In my grandma’s life, the only New Year breakfasts without ozoni—the celebratory soup eaten across Japan—were forced by World War II. In those days, rice—pounded into mochi cakes, the dish’s essential component—was virtually nonexistent. On those New Years, my grandma made do with a meager faux-zoni, nothing but salted water and boiled potato.
Apart from those years, Obaachan (grandma) has eaten the same ozoni on the first of the year her entire life. “Without ozoni, I don’t feel the New Year has come,” she tells me. The sentiment is universal. Across Japan, and in Japanese households around the world, the first meal of 2016 will be ozoni, which symbolizes sustenance, prosperity, health, and luck. As for me, the daughter of a Japanese father and an American mother, I can’t imagine a New Year’s Day without ozoni either.
But here the collective experience splits. In the east, mochi is rolled flat and cut into rectangles, and the broth is clear. In the west, near Kyoto, mochi forms flat, round cakes that bob in a snowy miso soup. There are hundreds of local and regional styles. In Hokkaido, you might find salmon, crab, or both, while in Tokyo it’s usually a few tender pieces of boiled chicken.
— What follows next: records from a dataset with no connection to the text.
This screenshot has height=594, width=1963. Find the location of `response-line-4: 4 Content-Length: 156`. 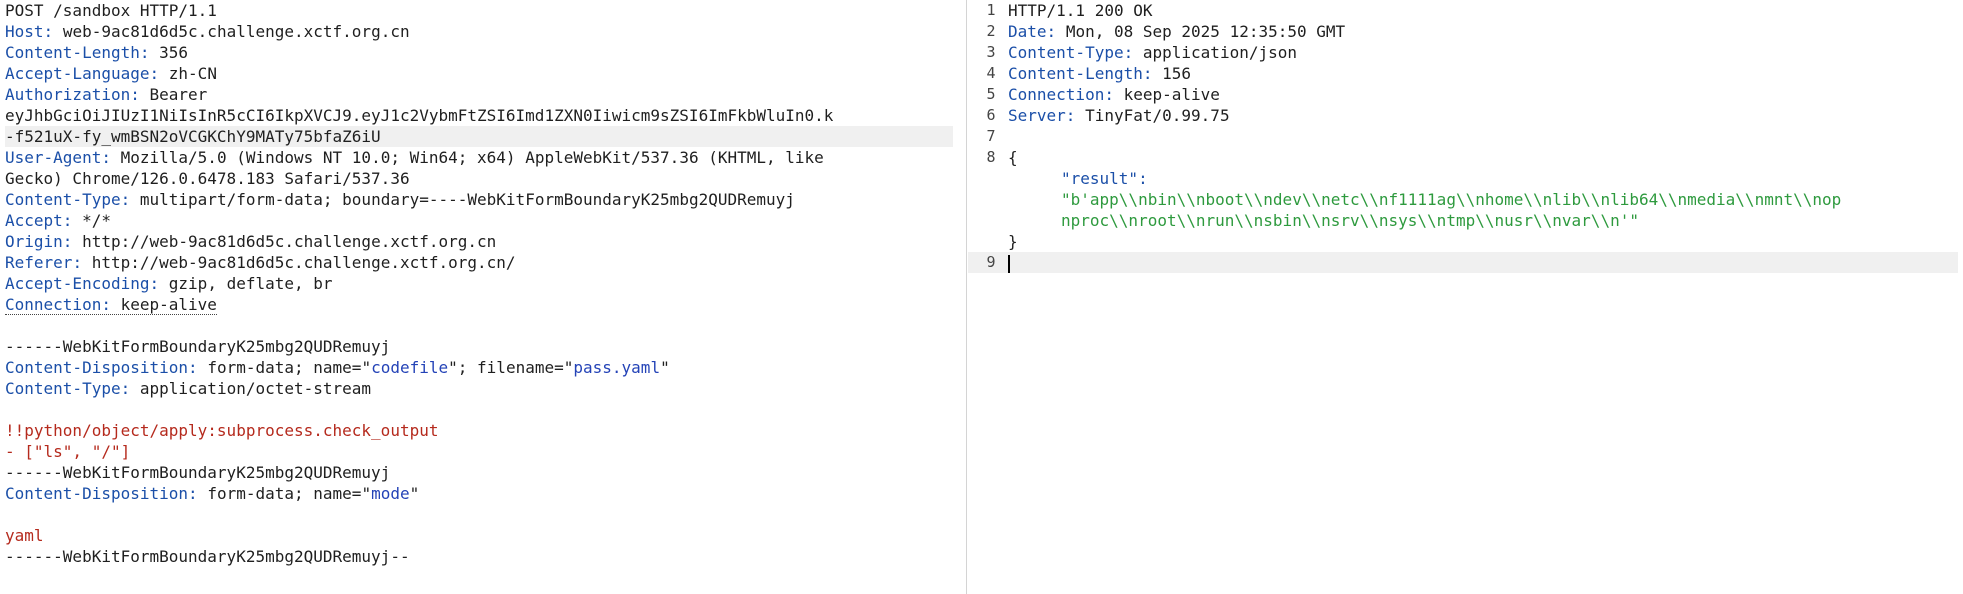

response-line-4: 4 Content-Length: 156 is located at coordinates (1089, 74).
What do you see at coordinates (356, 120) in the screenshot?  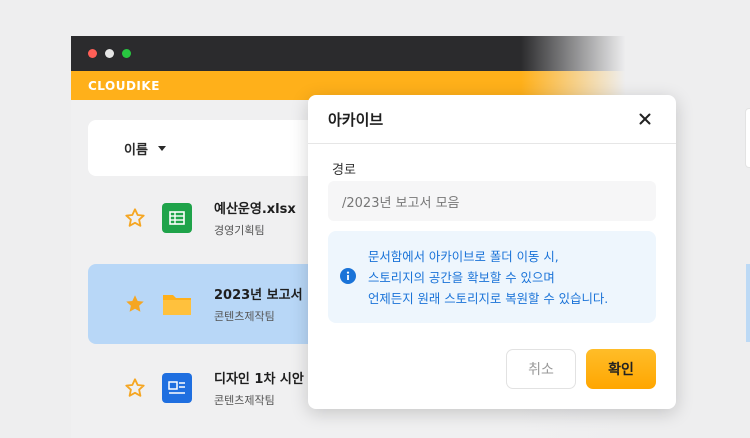 I see `dialog-title: 아카이브` at bounding box center [356, 120].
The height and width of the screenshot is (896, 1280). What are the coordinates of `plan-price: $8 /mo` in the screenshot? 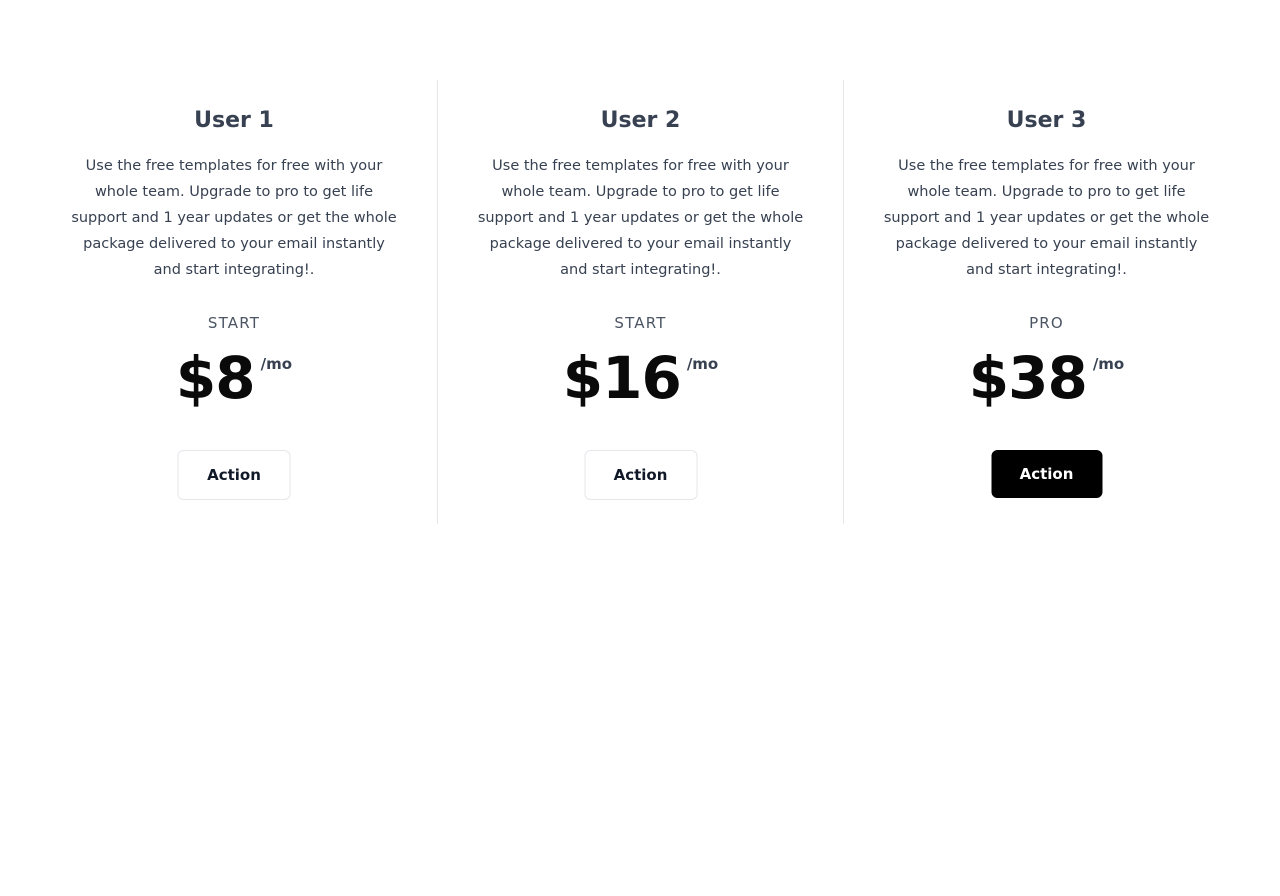 It's located at (234, 378).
Add the fact that each household has its own personality—some reserved, others exuberant—and the universal bowl bursts into a constellation.
In my house, the simple pot of dashi and vegetables simmers on the stove while Dad leans over the cast-iron, coaxing the mochi to a golden brown. I am small standing beside him, mimicking his concentration, anticipating the mochi’s first signs of movement. When toasted, mochi balloons like a Peep in the microwave—first one bulge, then another, alive!
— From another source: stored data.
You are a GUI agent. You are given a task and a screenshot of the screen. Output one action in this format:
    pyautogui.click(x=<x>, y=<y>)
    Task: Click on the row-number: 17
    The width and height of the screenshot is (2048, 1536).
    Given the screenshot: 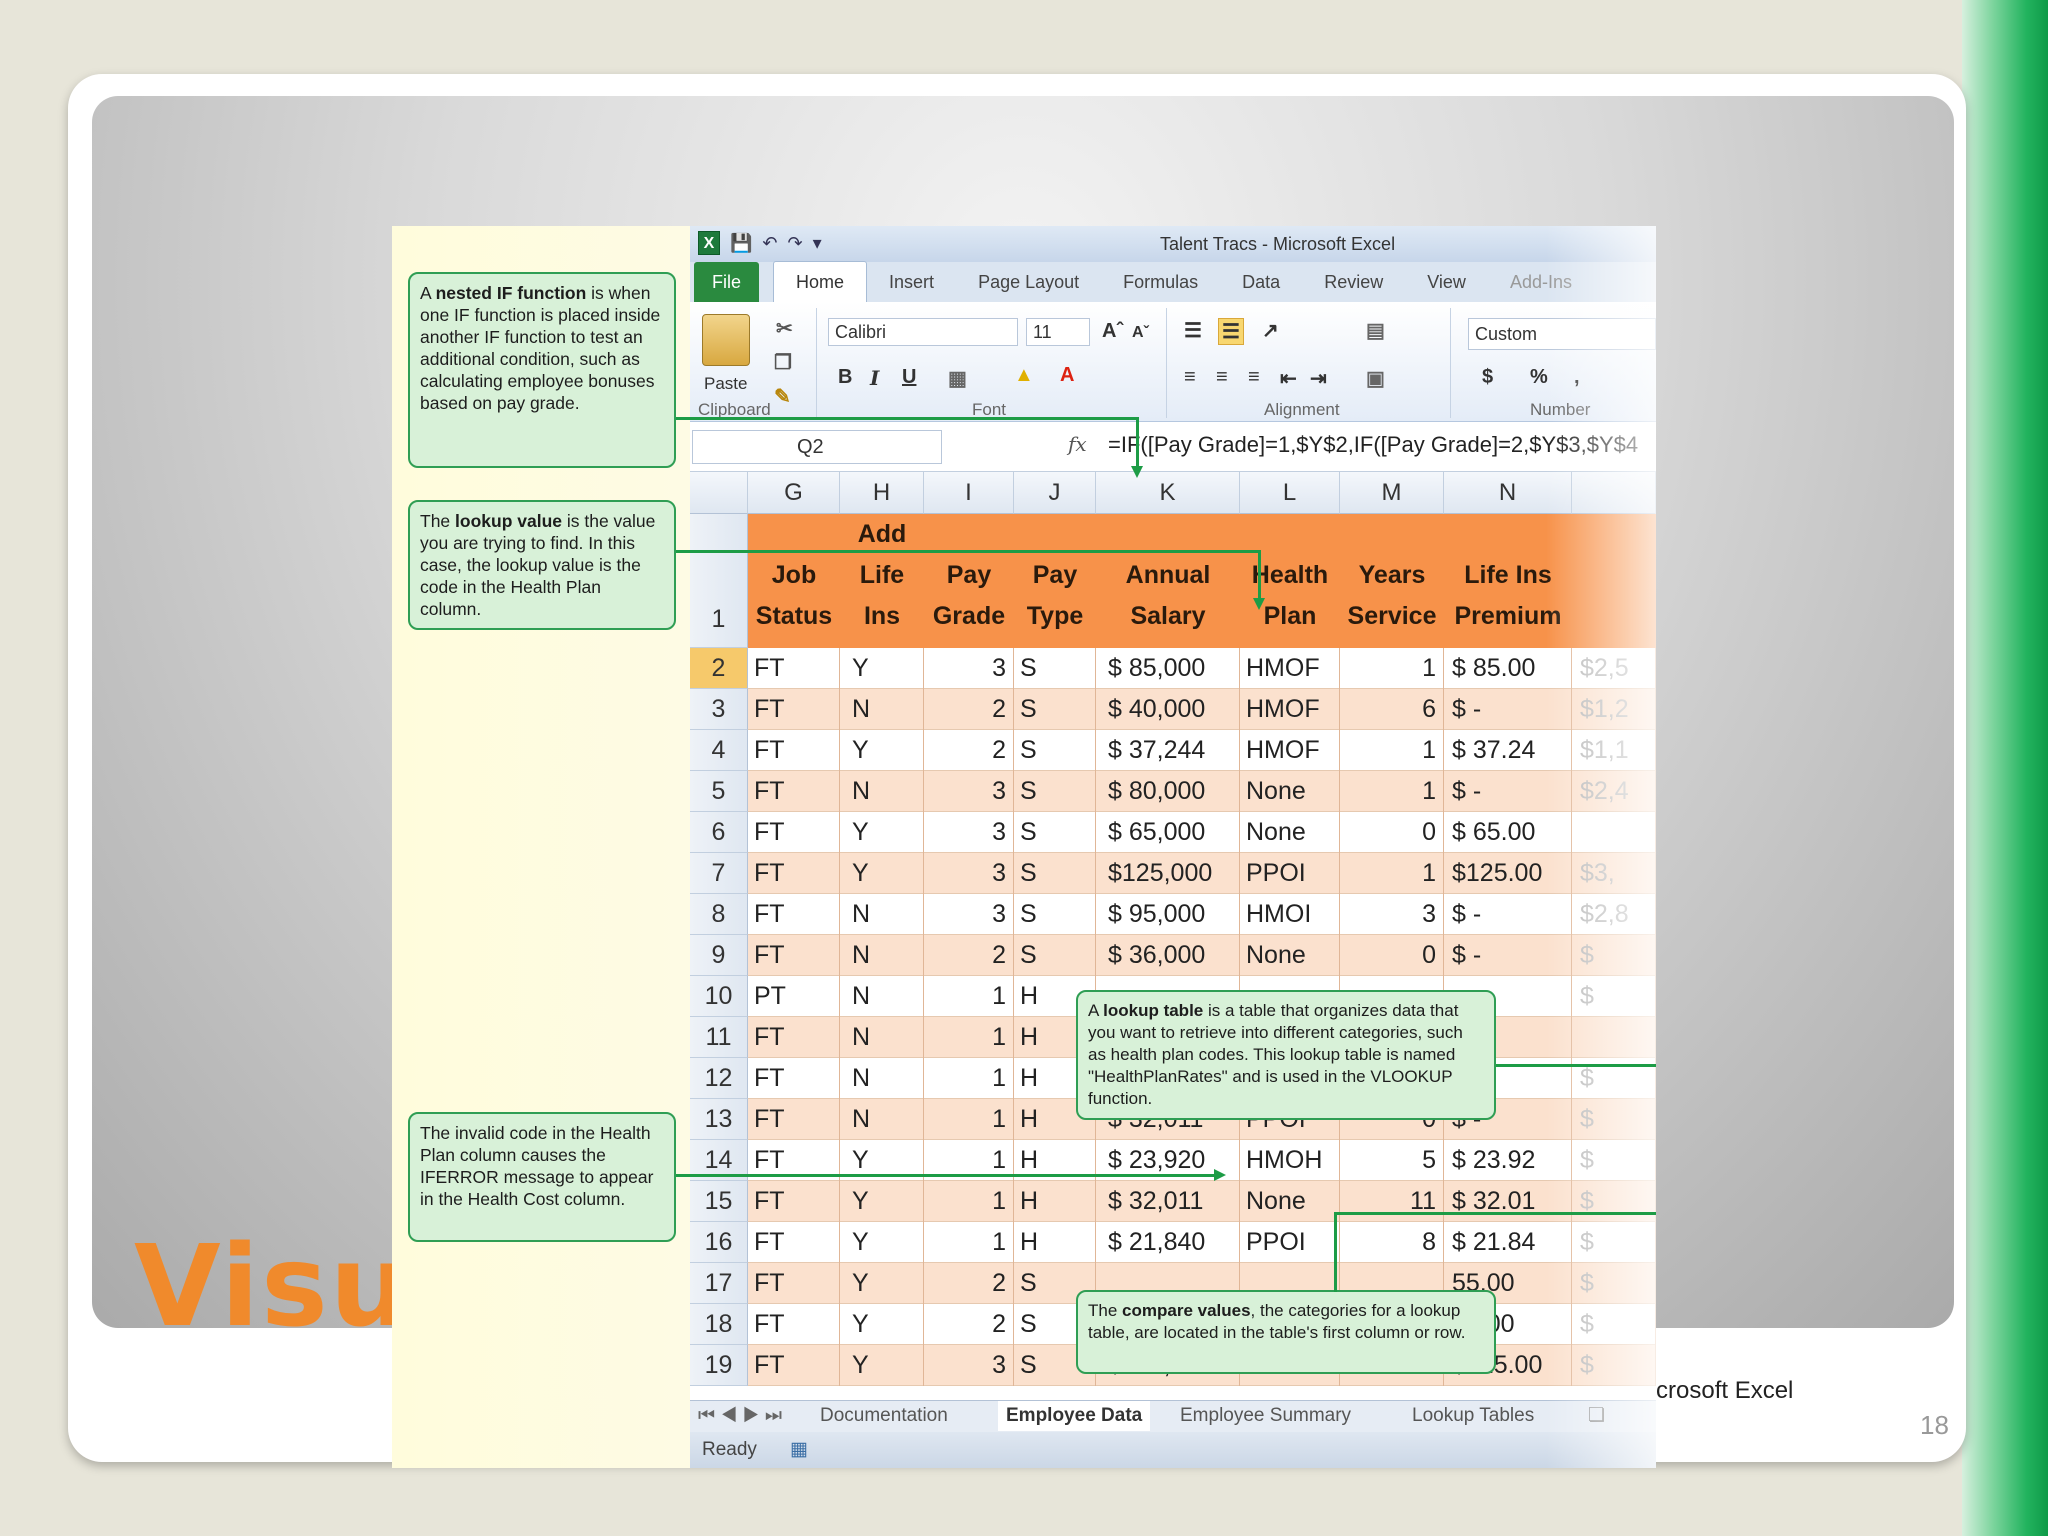 What is the action you would take?
    pyautogui.click(x=719, y=1284)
Every year, we made the trek to the Japanese supermarket in Edgewater, New Jersey, so Dad could recreate Obaachan’s ozoni for us. As a mixed-race kid, I loved the ritual’s clarity. Unlike my muddled feelings around Christmas—we weren’t Christian, so why the tree?—the New Year’s meal, with its special textures and fragrances, grounded me in myself, in my family. Our meal and Obaachan’s, though distant, were alike.
Like Dad, Obaachan inherited her ozoni from her mother. She learned to make dashi with shaved bonito and kombu, to boil vegetables (sweet carrot, velvety sato-imo, gently metallic daikon) the night before, and to simmer the mochi in the broth. The mochi dissolved a little, giving the soup a milky appearance. To serve, she topped the bowl with more shaved bonito and a handful of fresh mizuna, the peppery Japanese green.
But Obaachan’s ozoni was deeply flawed in Dad’s eyes. He hated what she did with the mochi, simmering it, to his mind, into oblivion. When, in the eighties, he moved to New Jersey, he set things straight, toasting the mochi and adding it to the bowls at the last moment. His method preserves the clarity of the broth and infuses it with a whiff of rice cracker.
Liberated from his mother’s mochi, Dad riffed some more. His broth is also built on dashi and soy sauce, but the subtle umami is boosted by shiitake, balanced by the snap of mirin and rice vinegar (just a touch, he says). Along with carrot, daikon, sato-imo, mizuna, and shaved bonito, Dad adds crescents of napa cabbage. Sometimes the pink-rimmed fish cake called kamaboko, which Obaachan would only ever eat on the side, finds its way into the bowl.
Ozoni, you see, is family, and family is complex.
For further proof, I only needed to sit at the table of my half-Japanese boyfriend’s family, which gathers in Honolulu each year for a very different ozoni. His Grandma Miyeko is a second-generation Japanese American who learned her cloudy chicken ozoni from her mother-in-law. It is flush with chopped daikon, fresh mizuna, and sweet kuromame (black soybeans), which lend her ozoni a robust, lusty flavor. The mystery is that Miyeko’s mother-in-law came to Hawaii from Hiroshima, a port city, where ozoni is based around seafood. But from where—or whom—did Miyeko’s mother-in-law get chicken?
No matter. For my boyfriend’s family, this is the ozoni. As Miyeko grew older, she taught her grandchildren to make it, and for the past few years she mostly oversees the cooking. In the meantime, two great-granddaughters have arrived, rattling the house. The future is here. Who knows what sparkling translations will some day simmer in their kitchens.
Here are two recipes, one for “Obaachan’s” (Dad’s) ozoni, and one for Grandma Miyeko’s. They couldn’t be more dissimilar, nor more genuine. In the spirit of true ozoni, I hope you feel welcome to make your own changes. One last thing: Before my Obaachan eats her ozoni, she always raises a cup of sake to the New Year—one custom, at least, with which Dad had no qualm. I remember being quite small and clicking a wooden sake cup with a cry of “Kampai!” I suggest you do the same, whichever ozoni you choose. It’s one of those times when Grandma knows best.